We all engage in it, to some extent; it is all in the “extent”, however, that matters. The manufacturing of something which approaches the original; of pretending “as if”; they all constitute a simulation of sorts. Whether of an expensive handbag that is made in another country where labor is cheap and copy-catting is the norm; or merely a smile when you actually want to cry; or of the rote response to, “Hi. How are you doing?” — where we reflexively declare, “Fine, and how about you?” — when in fact you are not doing “fine” but instead are forced to simulate the required rhythm of normalcy.
Society requires the simulated life until life itself becomes too real such that it must crawl out from the cocoon of artificial existence.

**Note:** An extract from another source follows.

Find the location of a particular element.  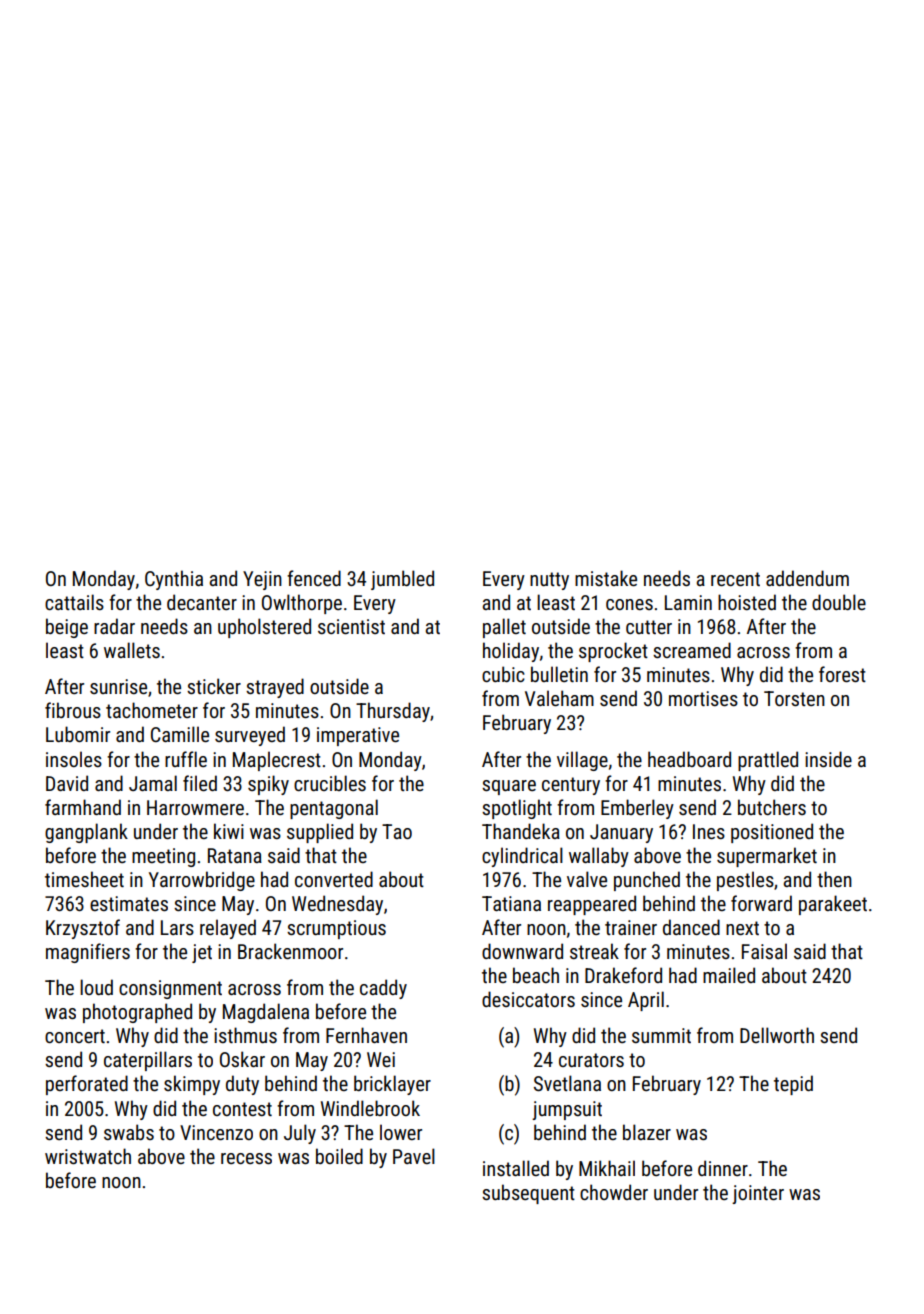

Pavel is located at coordinates (414, 1156).
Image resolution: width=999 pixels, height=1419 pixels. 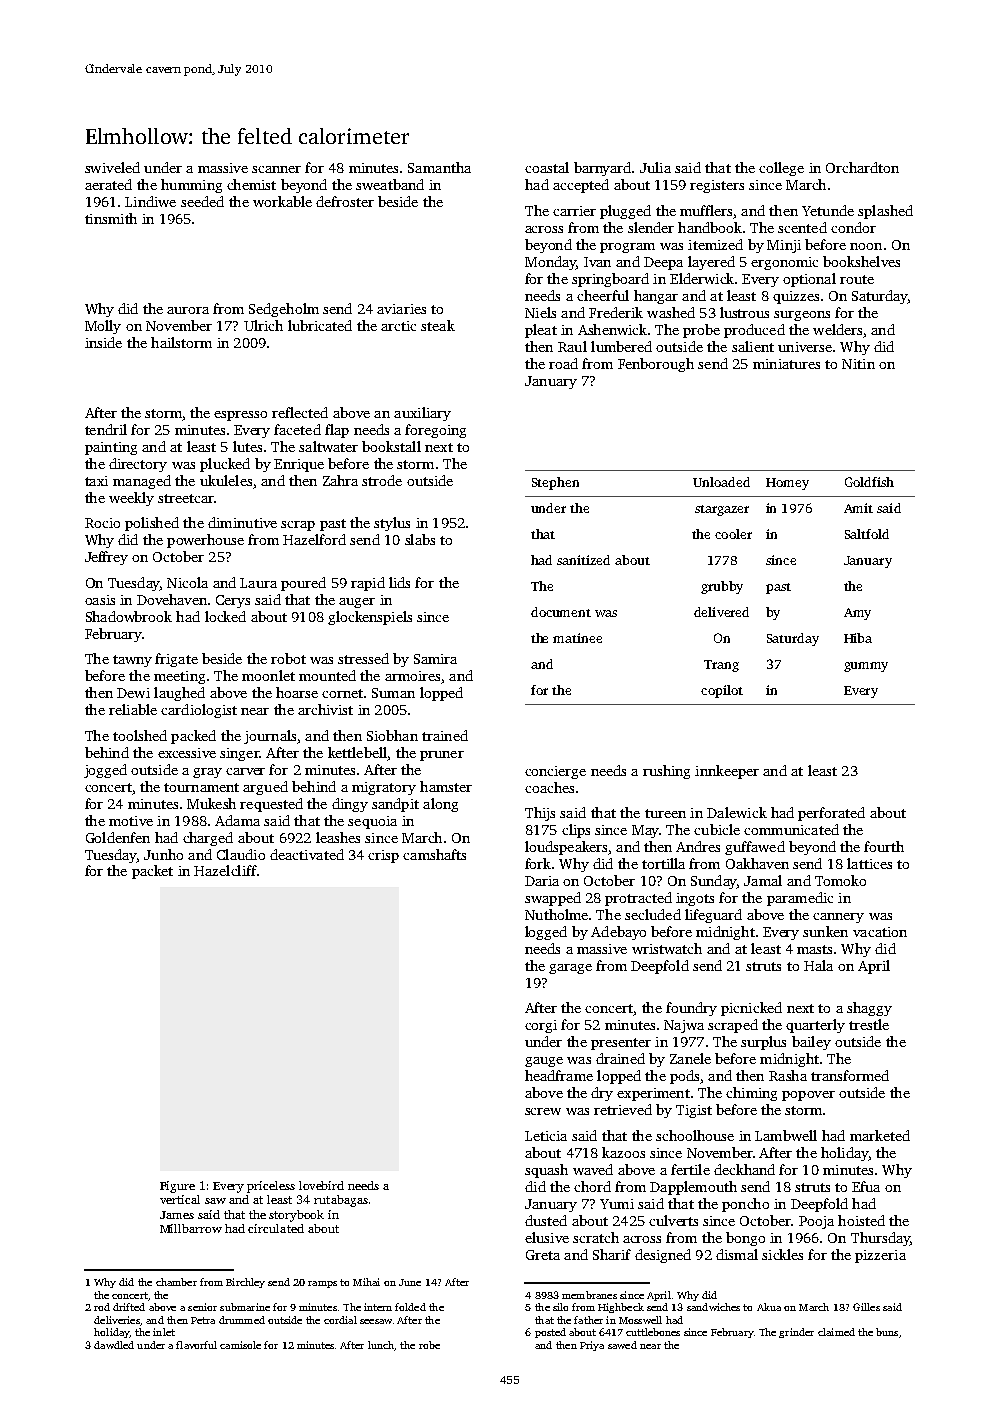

It is as if the metamorphosis from one form of existence into another must by force erupt, and that is the point when reality must by necessity force its being into existence.
For Federal employees and U.S. Postal workers who suffer from a medical condition where, each day, a simulated existence must be lived because to do otherwise might mean that you may lose your job, consideration should be given to possibly filing for Federal Disability Retirement benefits under FERS, especially when the real life being lived — the pain and anguish from a medical condition — can no longer remain contained within the cocoon of a simulated life.
Federal Disability Retirement allows for a lifetime annuity that lets you focus upon your health, and thus circumvents the simulated life and instead allows you to be the “real” you, and not some manufactured form of a fake smile, a forced joy or an artificial existence.